In the text on employee value propositions below, list each sentence of the quotation attributed to Richard Branson.
===== SOURCE DOCUMENT =====
In Ireland and internationally, workforces have been through some of the most dramatic paces of change ever experienced over the past 3 years since Covid. Employers have adapted hugely their EVP, to the changing dynamics and expectations between the employer and employee working environments and working relationships.
When deployed and embedded correctly into an everyday working environment and culture, an EVP effects an employer’s ability to draw talent to their firm and most importantly retain and upskill current and future talent and if you get this balance correct, it’s a win- win for all.
I often remember a quote by Richard Branson saying “Clients do not come first. Employees come first. If you take care of your employees, they will take care of the clients.
It’s true in many ways, for the key ingredients to work towards ensuring an employee “people” centric culture and allowing a “client centric” culture of delivery to flourish, it’s good to remind ourselves of the critical pillars and benefits of a holistic EVP offering.
===== PROVIDED RECORDS =====
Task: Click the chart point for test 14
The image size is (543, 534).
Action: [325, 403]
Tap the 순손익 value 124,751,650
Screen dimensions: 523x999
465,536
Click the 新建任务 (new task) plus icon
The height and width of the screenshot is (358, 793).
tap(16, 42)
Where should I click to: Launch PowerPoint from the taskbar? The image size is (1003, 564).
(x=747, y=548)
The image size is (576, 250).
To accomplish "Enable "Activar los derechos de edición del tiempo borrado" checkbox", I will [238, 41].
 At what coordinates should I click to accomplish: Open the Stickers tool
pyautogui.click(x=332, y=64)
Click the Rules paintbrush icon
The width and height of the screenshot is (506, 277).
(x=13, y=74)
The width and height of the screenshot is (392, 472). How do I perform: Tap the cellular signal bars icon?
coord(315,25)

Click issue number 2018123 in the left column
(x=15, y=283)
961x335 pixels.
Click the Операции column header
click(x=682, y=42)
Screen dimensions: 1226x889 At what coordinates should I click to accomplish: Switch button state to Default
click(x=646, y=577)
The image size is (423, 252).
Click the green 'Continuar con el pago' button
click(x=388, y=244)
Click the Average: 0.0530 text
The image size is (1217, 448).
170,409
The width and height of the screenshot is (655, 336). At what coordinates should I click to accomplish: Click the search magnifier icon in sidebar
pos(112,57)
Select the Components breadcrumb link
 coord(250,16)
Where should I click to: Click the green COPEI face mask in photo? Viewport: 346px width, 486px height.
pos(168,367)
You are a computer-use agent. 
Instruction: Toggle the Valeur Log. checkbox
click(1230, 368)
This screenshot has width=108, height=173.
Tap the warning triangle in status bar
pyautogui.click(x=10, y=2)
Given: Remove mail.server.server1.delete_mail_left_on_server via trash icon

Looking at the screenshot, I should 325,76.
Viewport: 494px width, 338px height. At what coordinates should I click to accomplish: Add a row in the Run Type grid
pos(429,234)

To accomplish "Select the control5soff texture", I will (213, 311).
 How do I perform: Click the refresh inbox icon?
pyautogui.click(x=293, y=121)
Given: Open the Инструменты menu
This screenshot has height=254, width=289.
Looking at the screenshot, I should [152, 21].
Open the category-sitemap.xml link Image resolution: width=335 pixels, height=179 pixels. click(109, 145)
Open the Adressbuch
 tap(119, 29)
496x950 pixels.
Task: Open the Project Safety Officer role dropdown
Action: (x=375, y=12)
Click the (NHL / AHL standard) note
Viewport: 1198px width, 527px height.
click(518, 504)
=====
> EXERCISE SOLUTION
- Clients do not come first.
- Employees come first.
- If you take care of your employees, they will take care of the clients.